DIRECTION —
Copy out, unchanged, the stretch of records from the line containing "Terms (761, 2241)" through the line containing "Jane Austen to itself (649, 83)", with both of those lines included.

DATA RECORDS —
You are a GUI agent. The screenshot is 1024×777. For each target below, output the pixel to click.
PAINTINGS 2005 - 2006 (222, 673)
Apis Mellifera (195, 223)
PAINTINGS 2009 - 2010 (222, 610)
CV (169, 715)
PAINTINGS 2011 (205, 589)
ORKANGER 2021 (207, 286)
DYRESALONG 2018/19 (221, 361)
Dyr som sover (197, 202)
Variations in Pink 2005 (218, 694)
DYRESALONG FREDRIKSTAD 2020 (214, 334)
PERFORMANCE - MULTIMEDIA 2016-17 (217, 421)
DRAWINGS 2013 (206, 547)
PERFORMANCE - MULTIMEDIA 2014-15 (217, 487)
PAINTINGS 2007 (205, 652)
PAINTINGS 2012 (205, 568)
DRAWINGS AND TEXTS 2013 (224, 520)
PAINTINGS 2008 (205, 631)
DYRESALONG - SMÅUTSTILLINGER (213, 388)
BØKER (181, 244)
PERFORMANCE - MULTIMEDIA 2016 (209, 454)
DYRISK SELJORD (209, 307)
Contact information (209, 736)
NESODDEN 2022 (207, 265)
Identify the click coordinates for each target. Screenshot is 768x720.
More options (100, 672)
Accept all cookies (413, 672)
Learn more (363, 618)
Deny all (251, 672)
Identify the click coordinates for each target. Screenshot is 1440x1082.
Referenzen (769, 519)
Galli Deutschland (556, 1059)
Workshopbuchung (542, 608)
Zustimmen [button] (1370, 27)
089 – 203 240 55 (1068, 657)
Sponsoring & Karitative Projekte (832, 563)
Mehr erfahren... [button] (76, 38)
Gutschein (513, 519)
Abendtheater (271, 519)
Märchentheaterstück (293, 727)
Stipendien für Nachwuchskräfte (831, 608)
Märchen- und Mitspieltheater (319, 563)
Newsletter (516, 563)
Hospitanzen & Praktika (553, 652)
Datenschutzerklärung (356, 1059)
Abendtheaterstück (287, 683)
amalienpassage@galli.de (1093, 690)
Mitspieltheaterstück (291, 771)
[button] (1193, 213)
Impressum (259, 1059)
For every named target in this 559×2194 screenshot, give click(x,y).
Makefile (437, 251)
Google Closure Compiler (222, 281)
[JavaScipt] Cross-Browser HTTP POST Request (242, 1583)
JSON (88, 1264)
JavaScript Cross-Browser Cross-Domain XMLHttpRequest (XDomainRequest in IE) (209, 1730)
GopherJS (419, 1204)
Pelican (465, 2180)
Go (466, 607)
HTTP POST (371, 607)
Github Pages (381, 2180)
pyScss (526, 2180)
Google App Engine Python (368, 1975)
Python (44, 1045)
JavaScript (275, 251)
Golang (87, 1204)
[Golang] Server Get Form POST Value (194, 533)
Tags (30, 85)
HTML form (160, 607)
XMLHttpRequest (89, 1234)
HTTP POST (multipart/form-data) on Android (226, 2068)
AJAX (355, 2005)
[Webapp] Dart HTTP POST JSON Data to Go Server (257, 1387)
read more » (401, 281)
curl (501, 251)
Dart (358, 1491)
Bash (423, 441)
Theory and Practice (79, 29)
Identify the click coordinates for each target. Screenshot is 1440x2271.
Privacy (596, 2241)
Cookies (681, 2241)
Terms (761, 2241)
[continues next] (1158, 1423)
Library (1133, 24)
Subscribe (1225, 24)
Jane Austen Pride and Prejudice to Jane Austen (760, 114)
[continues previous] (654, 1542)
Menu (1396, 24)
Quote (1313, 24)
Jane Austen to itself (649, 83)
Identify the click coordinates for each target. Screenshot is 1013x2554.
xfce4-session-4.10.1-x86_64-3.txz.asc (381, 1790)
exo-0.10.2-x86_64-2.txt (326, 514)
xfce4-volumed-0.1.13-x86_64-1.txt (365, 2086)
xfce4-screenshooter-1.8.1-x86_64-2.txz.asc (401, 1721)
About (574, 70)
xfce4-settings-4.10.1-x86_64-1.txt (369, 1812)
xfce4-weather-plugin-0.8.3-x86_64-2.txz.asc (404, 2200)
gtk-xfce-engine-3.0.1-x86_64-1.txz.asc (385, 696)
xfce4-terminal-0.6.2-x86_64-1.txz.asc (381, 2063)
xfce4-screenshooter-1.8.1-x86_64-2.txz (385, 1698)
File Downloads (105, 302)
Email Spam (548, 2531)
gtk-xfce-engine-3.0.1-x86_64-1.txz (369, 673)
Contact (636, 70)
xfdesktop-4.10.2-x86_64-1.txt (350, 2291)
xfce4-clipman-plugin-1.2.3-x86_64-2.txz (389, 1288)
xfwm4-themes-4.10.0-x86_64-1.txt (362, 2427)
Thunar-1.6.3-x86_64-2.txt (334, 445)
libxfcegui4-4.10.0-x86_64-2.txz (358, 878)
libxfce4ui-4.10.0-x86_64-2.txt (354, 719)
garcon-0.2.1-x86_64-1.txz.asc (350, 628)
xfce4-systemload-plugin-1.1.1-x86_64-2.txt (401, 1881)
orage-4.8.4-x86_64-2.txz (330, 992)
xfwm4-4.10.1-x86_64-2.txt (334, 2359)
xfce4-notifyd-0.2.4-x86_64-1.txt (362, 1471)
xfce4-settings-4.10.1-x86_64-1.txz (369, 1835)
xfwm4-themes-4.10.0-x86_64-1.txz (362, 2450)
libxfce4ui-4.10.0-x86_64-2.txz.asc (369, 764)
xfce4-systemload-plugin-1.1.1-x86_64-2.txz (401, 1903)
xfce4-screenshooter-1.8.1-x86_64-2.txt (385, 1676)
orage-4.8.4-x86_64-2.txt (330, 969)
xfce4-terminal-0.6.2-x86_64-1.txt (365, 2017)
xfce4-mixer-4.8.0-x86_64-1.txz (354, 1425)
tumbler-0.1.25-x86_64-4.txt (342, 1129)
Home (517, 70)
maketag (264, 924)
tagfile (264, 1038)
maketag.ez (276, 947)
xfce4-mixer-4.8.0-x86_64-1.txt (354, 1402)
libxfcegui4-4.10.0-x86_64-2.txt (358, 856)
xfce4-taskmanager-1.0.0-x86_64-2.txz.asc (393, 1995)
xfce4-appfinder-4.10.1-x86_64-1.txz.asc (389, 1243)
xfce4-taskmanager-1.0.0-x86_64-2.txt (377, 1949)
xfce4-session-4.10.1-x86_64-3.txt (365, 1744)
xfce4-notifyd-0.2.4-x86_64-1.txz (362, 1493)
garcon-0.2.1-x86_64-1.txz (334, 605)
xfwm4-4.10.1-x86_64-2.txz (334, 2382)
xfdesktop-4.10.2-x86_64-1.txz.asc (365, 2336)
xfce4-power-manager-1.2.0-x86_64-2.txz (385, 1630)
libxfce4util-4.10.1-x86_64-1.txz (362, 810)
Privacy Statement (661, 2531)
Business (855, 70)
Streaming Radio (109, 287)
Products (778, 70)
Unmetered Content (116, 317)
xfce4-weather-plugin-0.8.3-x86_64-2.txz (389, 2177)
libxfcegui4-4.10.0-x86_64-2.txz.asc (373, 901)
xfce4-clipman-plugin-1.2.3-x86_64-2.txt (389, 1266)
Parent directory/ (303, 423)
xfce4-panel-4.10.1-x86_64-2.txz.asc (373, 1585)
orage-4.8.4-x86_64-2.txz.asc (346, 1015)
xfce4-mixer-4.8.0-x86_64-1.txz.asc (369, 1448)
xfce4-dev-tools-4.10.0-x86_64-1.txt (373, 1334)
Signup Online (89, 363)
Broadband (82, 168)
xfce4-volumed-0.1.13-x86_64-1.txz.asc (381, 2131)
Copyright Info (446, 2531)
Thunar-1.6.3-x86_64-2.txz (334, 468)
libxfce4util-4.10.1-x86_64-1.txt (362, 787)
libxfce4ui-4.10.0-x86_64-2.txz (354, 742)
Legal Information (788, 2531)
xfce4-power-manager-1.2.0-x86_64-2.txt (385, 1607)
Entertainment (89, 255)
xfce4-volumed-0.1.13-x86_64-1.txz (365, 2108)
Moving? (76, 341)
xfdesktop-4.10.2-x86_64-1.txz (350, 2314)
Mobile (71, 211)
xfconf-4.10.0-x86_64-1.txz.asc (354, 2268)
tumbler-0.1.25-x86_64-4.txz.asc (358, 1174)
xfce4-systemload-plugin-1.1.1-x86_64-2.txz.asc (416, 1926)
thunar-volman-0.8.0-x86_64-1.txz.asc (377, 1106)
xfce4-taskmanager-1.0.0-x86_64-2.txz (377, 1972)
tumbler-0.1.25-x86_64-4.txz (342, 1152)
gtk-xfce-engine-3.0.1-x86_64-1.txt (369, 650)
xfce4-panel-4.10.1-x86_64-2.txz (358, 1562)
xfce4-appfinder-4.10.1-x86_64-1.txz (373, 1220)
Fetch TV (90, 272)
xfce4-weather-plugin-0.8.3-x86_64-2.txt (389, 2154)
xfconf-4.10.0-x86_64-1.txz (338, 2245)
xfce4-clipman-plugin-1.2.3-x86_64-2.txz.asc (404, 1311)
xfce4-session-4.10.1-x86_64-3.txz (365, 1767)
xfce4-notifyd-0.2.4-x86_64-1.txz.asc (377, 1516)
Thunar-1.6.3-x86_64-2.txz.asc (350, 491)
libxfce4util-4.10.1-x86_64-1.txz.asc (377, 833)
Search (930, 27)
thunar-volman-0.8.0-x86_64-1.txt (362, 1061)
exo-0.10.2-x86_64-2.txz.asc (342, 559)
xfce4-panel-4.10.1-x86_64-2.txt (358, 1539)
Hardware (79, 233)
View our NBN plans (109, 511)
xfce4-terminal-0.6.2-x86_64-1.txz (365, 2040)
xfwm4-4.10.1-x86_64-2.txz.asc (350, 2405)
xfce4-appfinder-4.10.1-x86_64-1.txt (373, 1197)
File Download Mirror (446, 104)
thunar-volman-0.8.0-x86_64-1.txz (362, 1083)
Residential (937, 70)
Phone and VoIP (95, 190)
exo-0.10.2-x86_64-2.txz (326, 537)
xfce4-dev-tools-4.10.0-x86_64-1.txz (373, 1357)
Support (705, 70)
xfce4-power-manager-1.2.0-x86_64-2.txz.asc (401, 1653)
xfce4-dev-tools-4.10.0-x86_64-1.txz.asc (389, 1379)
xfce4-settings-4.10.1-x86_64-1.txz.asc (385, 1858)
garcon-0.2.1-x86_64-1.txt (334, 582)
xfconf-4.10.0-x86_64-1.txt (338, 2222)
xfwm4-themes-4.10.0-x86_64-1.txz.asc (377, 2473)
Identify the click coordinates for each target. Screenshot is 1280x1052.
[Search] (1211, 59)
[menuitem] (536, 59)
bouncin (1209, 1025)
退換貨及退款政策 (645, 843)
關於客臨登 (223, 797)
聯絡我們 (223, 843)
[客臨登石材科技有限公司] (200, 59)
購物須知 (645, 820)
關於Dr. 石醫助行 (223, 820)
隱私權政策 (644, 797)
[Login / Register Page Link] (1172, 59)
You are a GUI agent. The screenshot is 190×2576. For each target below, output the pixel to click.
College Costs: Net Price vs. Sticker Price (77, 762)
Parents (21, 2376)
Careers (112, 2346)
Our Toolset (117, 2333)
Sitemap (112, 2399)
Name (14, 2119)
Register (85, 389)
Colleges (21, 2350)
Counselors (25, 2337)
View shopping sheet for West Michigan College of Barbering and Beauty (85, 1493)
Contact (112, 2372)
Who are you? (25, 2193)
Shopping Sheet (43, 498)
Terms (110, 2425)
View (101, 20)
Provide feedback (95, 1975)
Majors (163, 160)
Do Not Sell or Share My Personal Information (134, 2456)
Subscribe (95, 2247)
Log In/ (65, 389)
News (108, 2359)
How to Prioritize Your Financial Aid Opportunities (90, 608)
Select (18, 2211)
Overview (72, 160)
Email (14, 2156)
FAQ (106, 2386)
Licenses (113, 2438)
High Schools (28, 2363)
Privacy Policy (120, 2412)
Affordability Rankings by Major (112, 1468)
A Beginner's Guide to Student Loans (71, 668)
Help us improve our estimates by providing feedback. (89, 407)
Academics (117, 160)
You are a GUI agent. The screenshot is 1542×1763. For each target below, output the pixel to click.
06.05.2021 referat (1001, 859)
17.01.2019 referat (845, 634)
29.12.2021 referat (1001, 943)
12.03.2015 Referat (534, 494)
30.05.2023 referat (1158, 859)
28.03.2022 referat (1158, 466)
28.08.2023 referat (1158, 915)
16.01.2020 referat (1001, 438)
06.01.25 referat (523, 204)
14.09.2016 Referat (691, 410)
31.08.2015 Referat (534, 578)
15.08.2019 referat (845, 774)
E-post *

CORRECT RESPONSE —
Terms (761, 2241)
[continues next] (1158, 1423)
Library (1133, 24)
Subscribe (1225, 24)
Jane Austen Pride and Prejudice to Jane Austen (760, 114)
[continues previous] (654, 1542)
Menu (1396, 24)
Quote (1313, 24)
Jane Austen to itself (649, 83)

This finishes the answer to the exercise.